"Are you convinced of it?" asked Thorpe.
"I've never seen this one, but it's my opinion all professional mediums are fakes," Shelby replied, seriously; "it may not be so, but I believe I can tell after one investigation. I shall pretend to be greatly impressed and all that, but I'll keep my eyes open. And I'm not going to upset Mr. Crane unnecessarily. But if I think she's just fooling him along for the money that's in it, I'm going to tell him so."
"Even at that," Blair put in, "maybe it's worth the money to him to be fooled. He's rich enough."
"Maybe. But I hate to see a man swindled. However, I've agreed to go with him once, and I'm glad to go. Good-by, I'll report results later."
"You see," Blair said to Thorpe after Shelby had gone, "Kit and I can't help feeling a sort of responsibility for this fad of Mr. Crane's. It may be foolish and sentimental, but we feel an interest in Peter's father, and we watch over him as if Peter had asked us to do so, which, of course, he never did."
"But the medium business is such awful rubbish," objected Thorpe.
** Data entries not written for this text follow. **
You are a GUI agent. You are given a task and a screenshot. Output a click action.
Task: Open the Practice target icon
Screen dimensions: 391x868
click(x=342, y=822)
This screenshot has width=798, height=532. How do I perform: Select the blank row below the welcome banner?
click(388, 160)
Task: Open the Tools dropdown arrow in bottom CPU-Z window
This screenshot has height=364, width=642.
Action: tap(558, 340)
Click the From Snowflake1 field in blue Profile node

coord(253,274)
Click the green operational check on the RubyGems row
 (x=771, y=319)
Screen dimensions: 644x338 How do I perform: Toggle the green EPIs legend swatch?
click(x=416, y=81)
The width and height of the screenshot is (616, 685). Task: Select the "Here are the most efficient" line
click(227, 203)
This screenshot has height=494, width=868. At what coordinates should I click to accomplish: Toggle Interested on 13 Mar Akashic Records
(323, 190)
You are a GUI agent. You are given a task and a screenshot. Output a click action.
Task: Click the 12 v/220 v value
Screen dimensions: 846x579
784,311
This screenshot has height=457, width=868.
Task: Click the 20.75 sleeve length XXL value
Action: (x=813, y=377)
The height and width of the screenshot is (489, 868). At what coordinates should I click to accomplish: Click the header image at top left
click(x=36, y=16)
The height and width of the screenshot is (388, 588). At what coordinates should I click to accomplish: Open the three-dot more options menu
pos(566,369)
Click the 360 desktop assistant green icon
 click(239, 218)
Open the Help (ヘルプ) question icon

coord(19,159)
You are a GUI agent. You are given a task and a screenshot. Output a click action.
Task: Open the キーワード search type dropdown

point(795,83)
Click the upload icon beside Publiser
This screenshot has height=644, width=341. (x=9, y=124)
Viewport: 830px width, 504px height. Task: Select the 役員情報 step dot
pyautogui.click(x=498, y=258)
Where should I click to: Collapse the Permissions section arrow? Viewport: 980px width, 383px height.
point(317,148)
"It is and it isn't," Blair said, musingly. "It's six weeks now since we came home, and all that time Mr. Crane has been receiving messages from Peter, and every one of them that I've heard are sane and believable. Moreover, Carlotta Harper has almost convinced me there's something in it. That girl is a sort of medium herself. She denies it, says she only uses her common sense, but I think she's clairvoyant."
"There's a heap of difference between being clairvoyant, in a common sense way, and being a fake medium! I don't care what Miss Harper does with a foolish Ouija Board, but I'm like Kit Shelby, I hate to see Benjamin Crane stung by a wily faker!"
Meantime Mr. Benjamin Crane was altogether enjoying the process that Thorpe called stinging.